> Set task
Reproduce the records verbatim from the line with "This screenshot has width=866, height=494." to the line with "pos(699,432)", both ends included, and nothing else.

> Data for this exercise
----
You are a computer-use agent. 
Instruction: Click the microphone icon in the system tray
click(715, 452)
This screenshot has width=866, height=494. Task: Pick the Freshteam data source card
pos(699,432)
----
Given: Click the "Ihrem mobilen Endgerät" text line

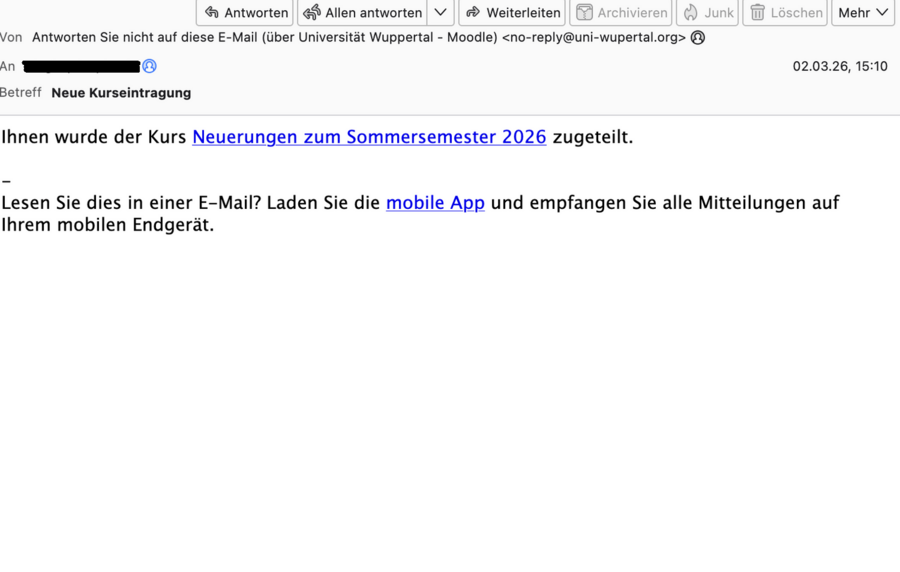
----
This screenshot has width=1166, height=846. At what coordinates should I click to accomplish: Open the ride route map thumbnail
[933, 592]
----
> Reply
This screenshot has width=866, height=494. Task: Pick the Freshteam data source card
pos(699,432)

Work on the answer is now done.